#### EXERCISE BRIEF:
From the listing that follows, reproduce only the lines from the one holding "606x349 pixels." through the one holding "Zoom out with the minus button", both included, with no pictures.

[DATA FOR ANALYSIS Boundary: Start]

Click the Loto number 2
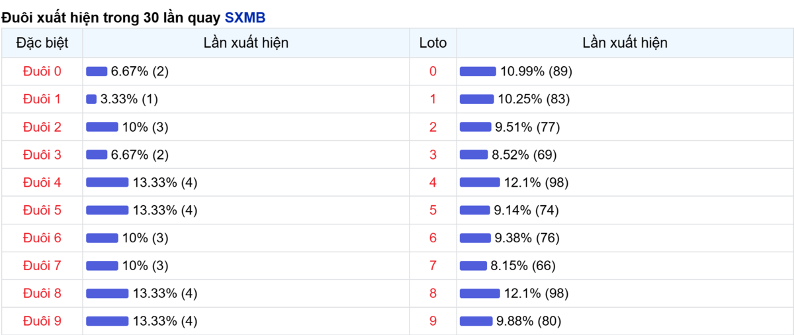 coord(433,127)
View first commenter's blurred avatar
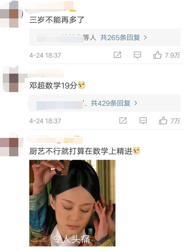Image resolution: width=184 pixels, height=251 pixels. (x=12, y=14)
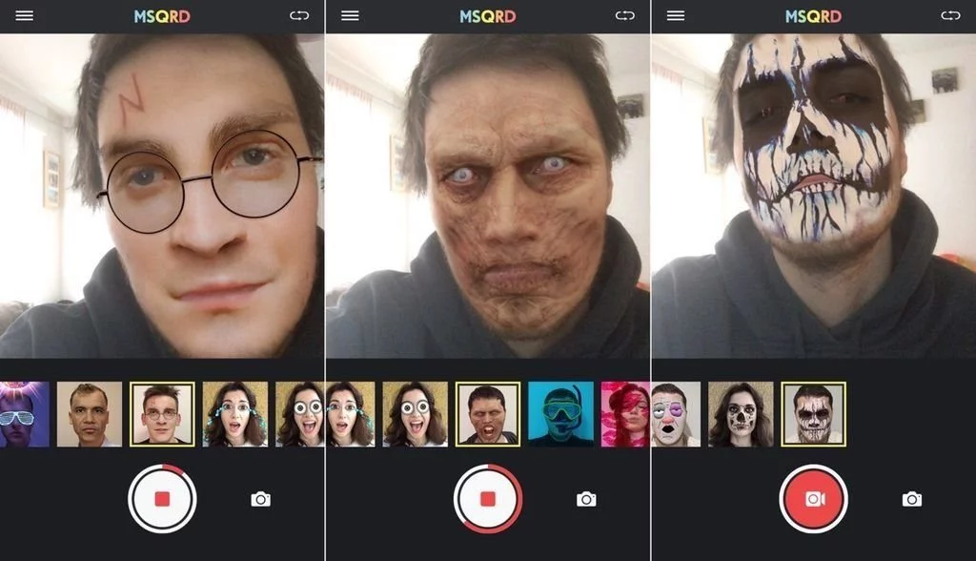Screen dimensions: 976x561
Task: Open the hamburger menu on the right screen
Action: 677,15
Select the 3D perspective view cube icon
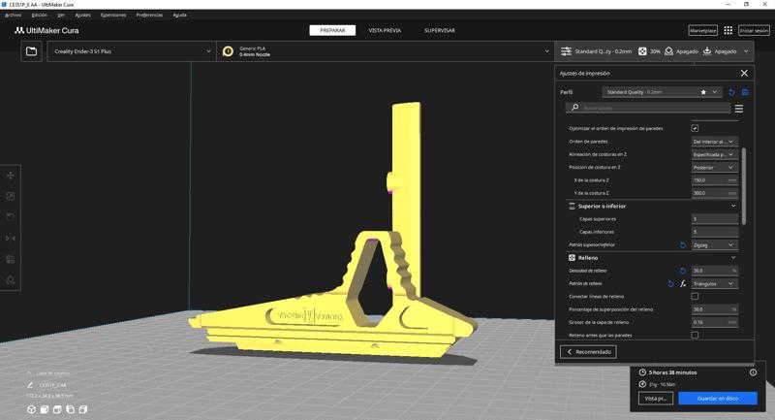775x420 pixels. (32, 409)
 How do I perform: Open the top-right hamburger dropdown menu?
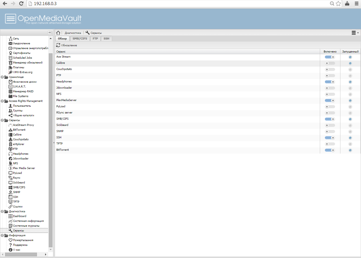pyautogui.click(x=355, y=33)
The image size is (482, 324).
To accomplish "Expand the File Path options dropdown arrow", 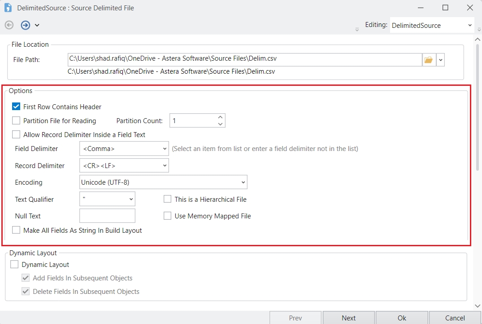I will point(440,59).
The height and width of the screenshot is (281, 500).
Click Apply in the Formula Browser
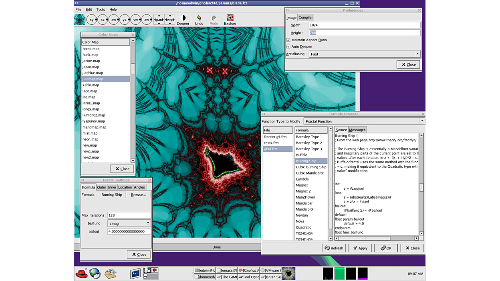coord(360,248)
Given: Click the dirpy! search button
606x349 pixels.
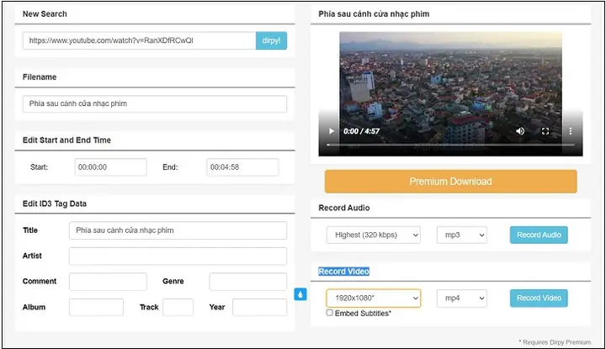Looking at the screenshot, I should [271, 40].
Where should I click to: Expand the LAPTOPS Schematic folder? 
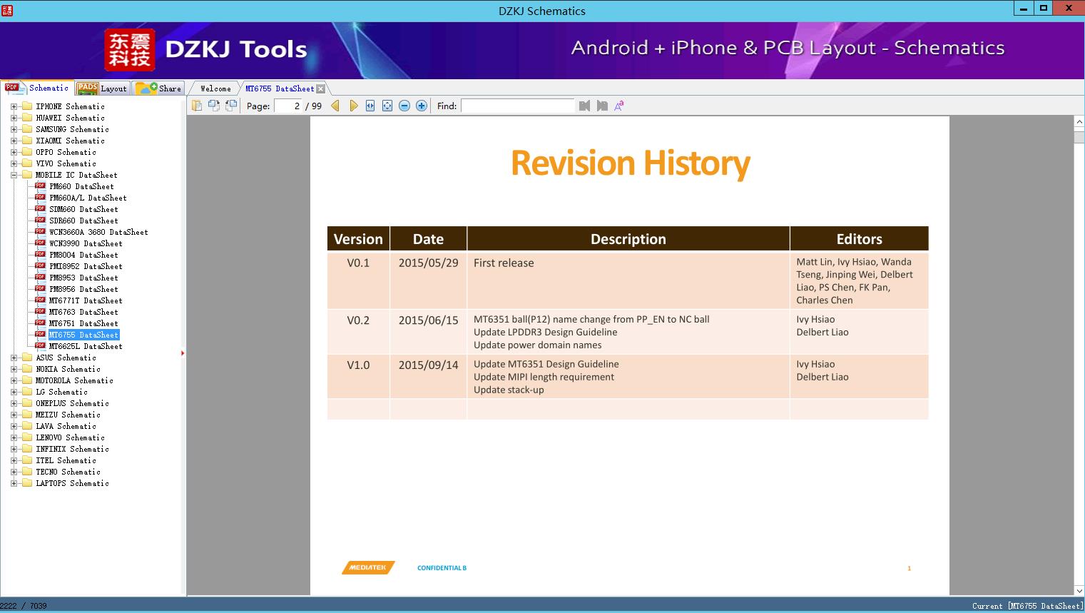(x=14, y=483)
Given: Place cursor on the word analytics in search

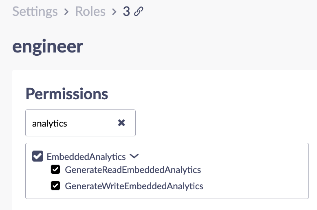Looking at the screenshot, I should [x=50, y=123].
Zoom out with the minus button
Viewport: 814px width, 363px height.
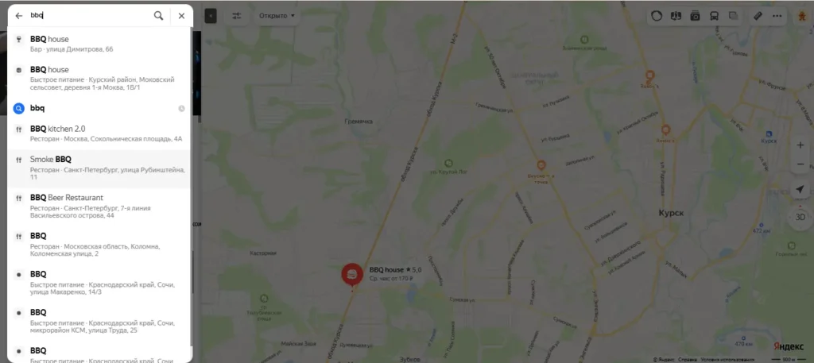(800, 164)
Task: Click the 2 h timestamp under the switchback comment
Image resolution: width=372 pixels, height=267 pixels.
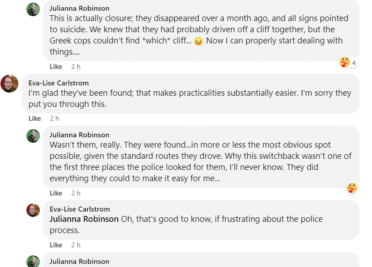Action: 76,193
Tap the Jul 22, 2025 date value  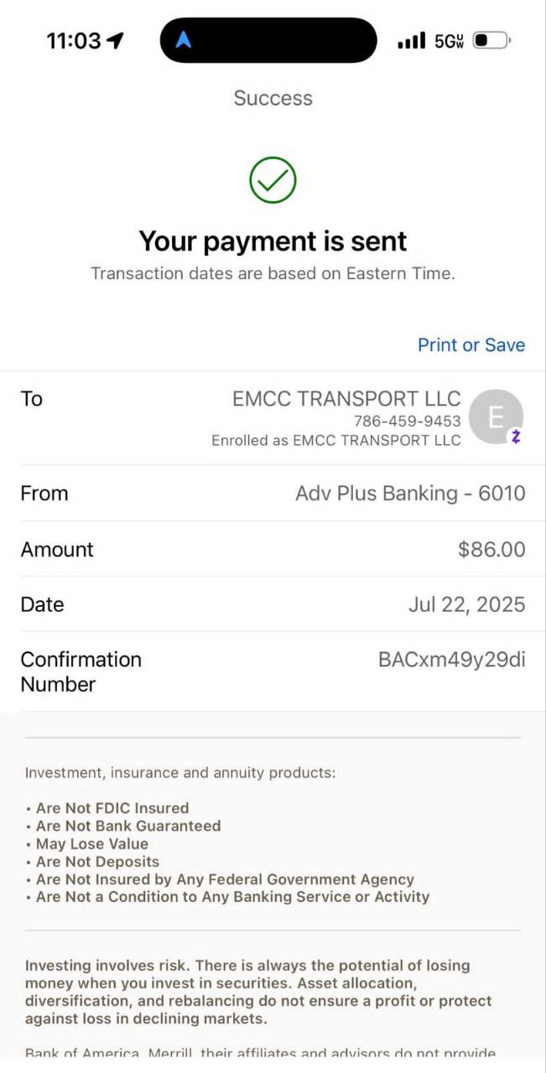coord(466,604)
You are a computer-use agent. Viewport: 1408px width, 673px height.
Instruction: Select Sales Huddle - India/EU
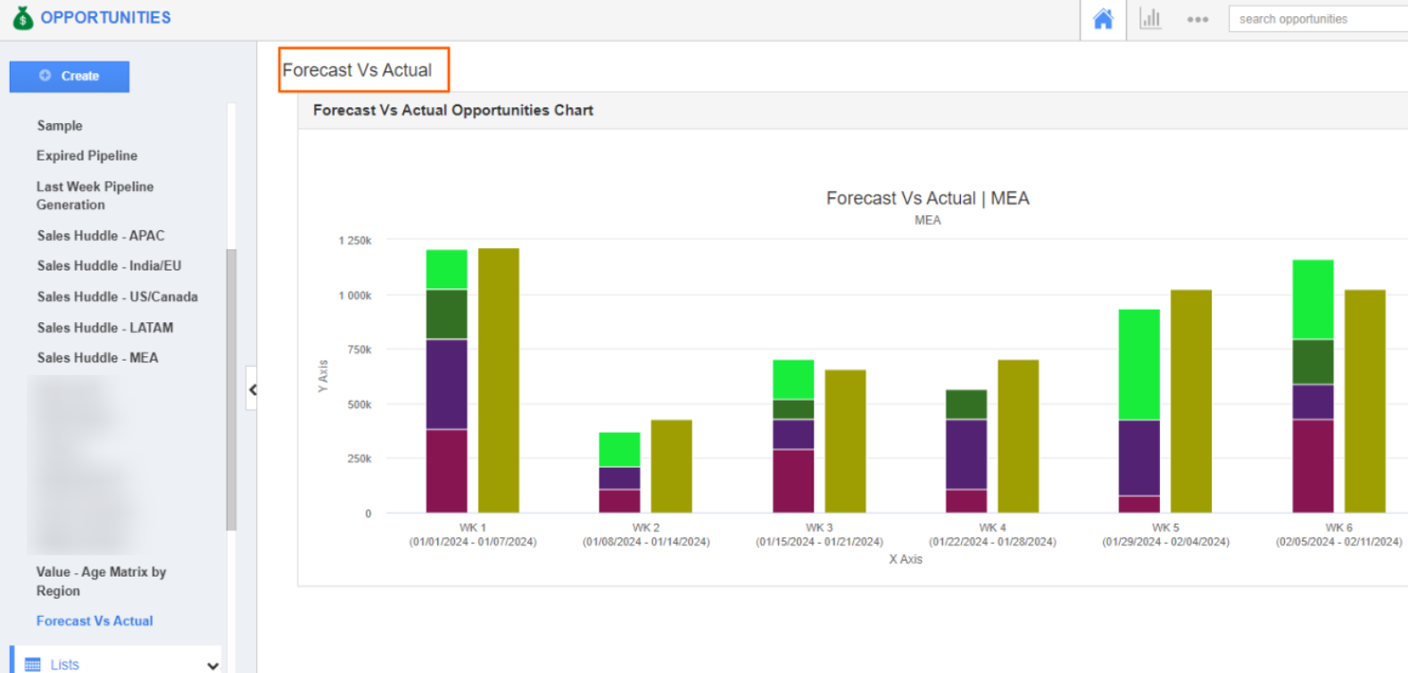point(109,266)
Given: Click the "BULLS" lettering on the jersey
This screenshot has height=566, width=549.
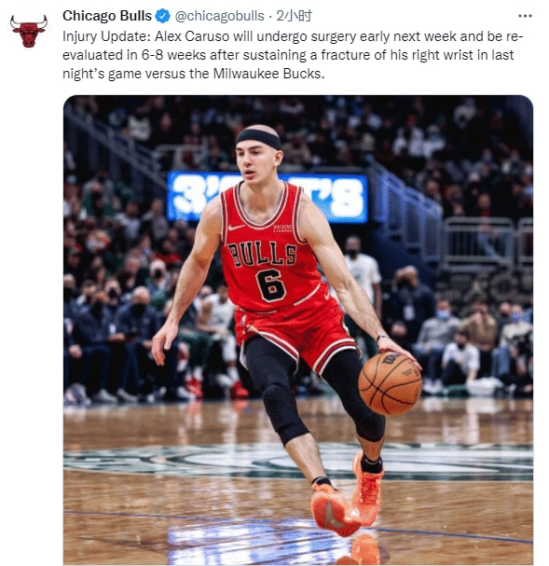Looking at the screenshot, I should (262, 255).
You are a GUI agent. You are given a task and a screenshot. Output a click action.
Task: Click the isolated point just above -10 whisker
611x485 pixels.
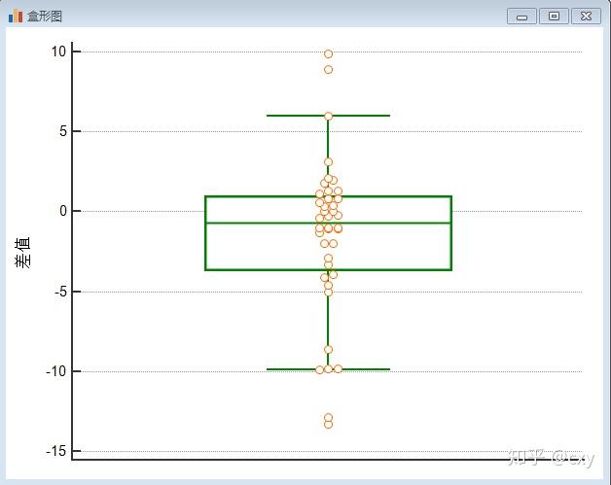click(x=329, y=350)
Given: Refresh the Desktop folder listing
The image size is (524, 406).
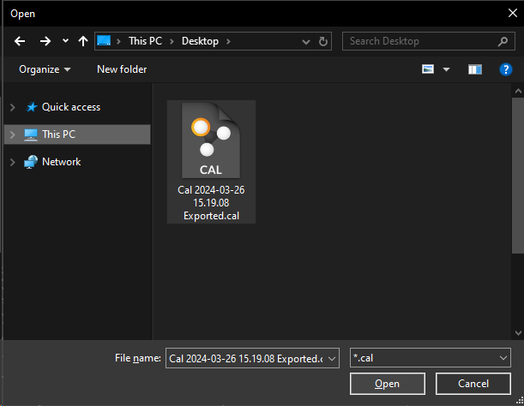Looking at the screenshot, I should click(x=323, y=41).
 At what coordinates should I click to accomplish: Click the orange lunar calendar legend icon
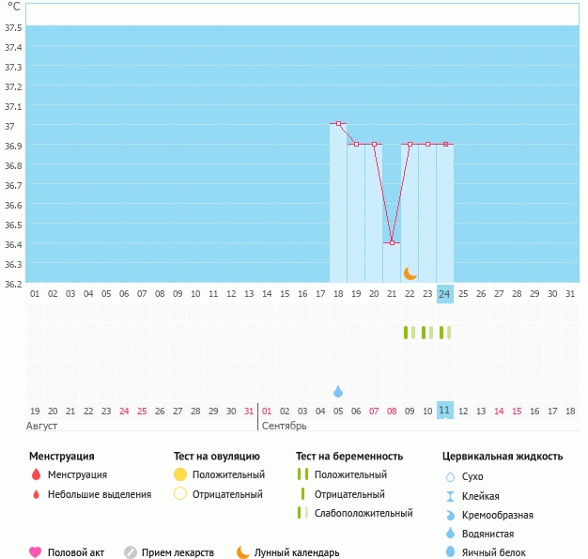(x=243, y=552)
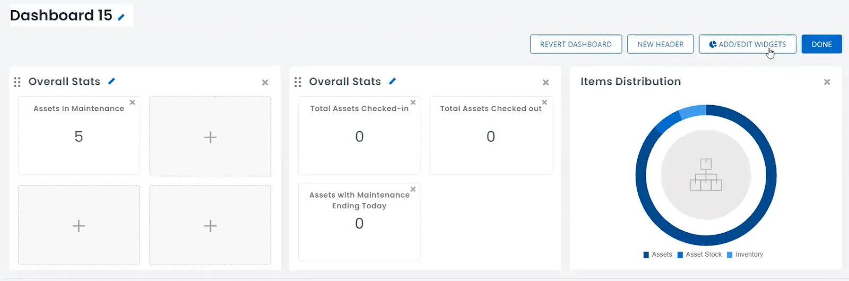
Task: Click the pencil icon beside Dashboard 15 title
Action: point(121,17)
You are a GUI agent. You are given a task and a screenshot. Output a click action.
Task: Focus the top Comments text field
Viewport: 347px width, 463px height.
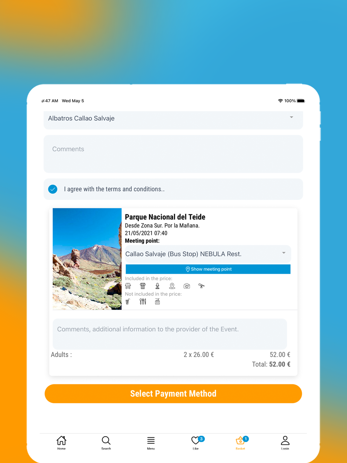(x=173, y=154)
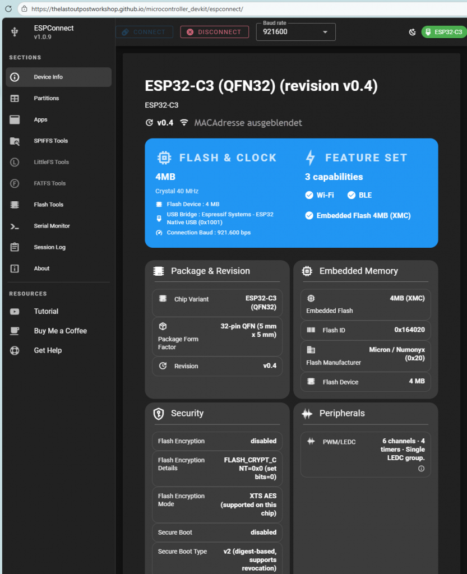Click the Wi-Fi capability checkmark

309,195

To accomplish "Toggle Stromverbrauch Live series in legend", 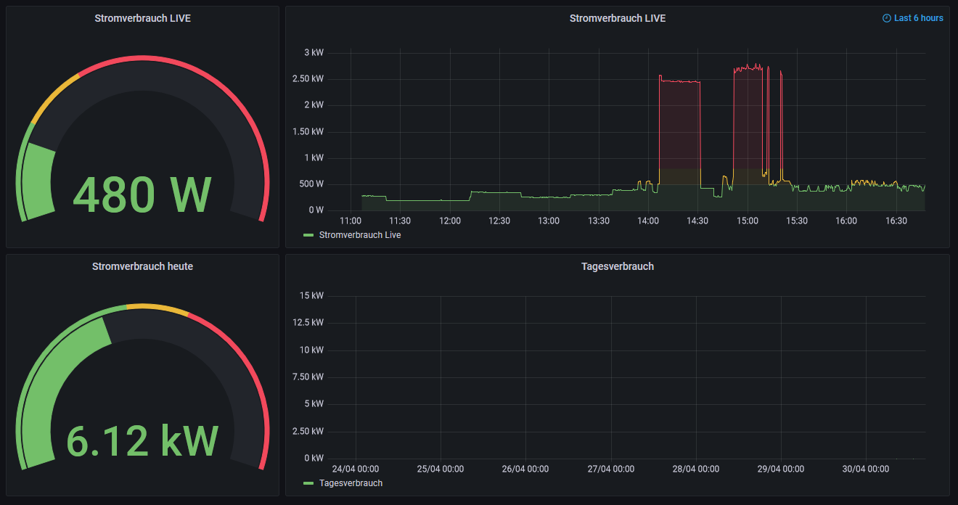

[DATA FOR ANALYSIS Boundary: End]

#### EXERCISE RESPONSE:
606x349 pixels.
Looking at the screenshot, I should [271, 40].
Where should I click to: Expand the LAPTOPS Schematic folder? 
(x=14, y=483)
Given: Place cursor on the word analytics in search

Looking at the screenshot, I should [x=50, y=123].
Zoom out with the minus button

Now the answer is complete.